Modern construction practice generally calls for a geosynthetic layer to be placed on the surface of the peat before the road is constructed to give a working platform for the road and provide a separation layer between the road and the peat below. This layer, however, does not support the road. The road is supported by the peat.


PEAT AS A ROAD FOUNDATION Peat in its normal, unloaded state, is a very weak material on which to build a road but if it can be carefully loaded, allowing time for it to consolidate and increase in strength, it can be transformed into a very useable foundation
Peat is not universally recognized as a foundation on which to build a road and the construction of roads on peat has all too frequently been considered to be a "black art" by some authorities.

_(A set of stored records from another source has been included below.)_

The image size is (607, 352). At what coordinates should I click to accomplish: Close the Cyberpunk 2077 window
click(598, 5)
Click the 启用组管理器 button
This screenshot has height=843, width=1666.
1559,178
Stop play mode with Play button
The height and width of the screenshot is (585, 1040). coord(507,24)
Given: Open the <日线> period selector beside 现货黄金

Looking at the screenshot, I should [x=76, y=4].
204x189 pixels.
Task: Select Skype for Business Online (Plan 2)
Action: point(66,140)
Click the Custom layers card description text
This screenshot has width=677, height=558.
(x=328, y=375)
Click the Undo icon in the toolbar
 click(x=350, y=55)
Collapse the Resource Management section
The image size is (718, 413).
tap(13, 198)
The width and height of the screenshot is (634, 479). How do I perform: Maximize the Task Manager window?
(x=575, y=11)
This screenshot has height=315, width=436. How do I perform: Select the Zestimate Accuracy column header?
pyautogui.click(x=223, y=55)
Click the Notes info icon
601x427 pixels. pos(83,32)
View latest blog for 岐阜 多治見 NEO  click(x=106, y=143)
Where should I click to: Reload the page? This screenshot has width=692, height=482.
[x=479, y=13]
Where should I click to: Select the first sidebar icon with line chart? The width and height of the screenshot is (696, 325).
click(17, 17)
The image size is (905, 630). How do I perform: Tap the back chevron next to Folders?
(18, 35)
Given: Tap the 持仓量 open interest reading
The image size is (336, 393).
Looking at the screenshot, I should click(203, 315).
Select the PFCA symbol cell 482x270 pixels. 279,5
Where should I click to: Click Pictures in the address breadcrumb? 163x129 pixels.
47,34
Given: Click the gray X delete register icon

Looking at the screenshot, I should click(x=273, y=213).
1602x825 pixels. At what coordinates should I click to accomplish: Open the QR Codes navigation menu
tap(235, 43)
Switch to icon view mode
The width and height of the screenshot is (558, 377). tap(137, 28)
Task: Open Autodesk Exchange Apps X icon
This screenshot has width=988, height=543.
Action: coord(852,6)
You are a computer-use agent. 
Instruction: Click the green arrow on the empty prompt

As a result many engineers opt for conservative forms of construction such as excavation and displacement techniques to minimize perceived construction risks. These conservative practices are, however, expensive, especially when dealing with deep peat deposits, and ignore the extensive body of experience of floating roads around the world. Excavation and displacement techniques are also primary users of scarce natural resources in times when sustainable construction methods are demanded, and they are only really affordable for the construction of high speed, high volume national roads that demand carriageway surfaces with high tolerances.
The internal road networks of small developments on the other hand do not need to have such high specification routes and can consequently utilize the in situ peat as a serviceable sub grade. These roads can take advantage of the known benefits of floating road construction in deeper peat, such as lower cost and environmental impact than excavated construction, to produce safe and cost effective access routes that are directly suited to their design need.


INITIAL CONSIDERATIONS
The term "peat" can cover a wide range of organic soil types.

The Soil Survey of Scotland defines peat as having a surface horizon greater than 50cm thick with an organic matter content of more than 60 percent. Peat is a natural material and as a result is seldom uniform.

A basic understanding of its properties is therefore necessary before it can be considered as a suitable foundation for a floating road.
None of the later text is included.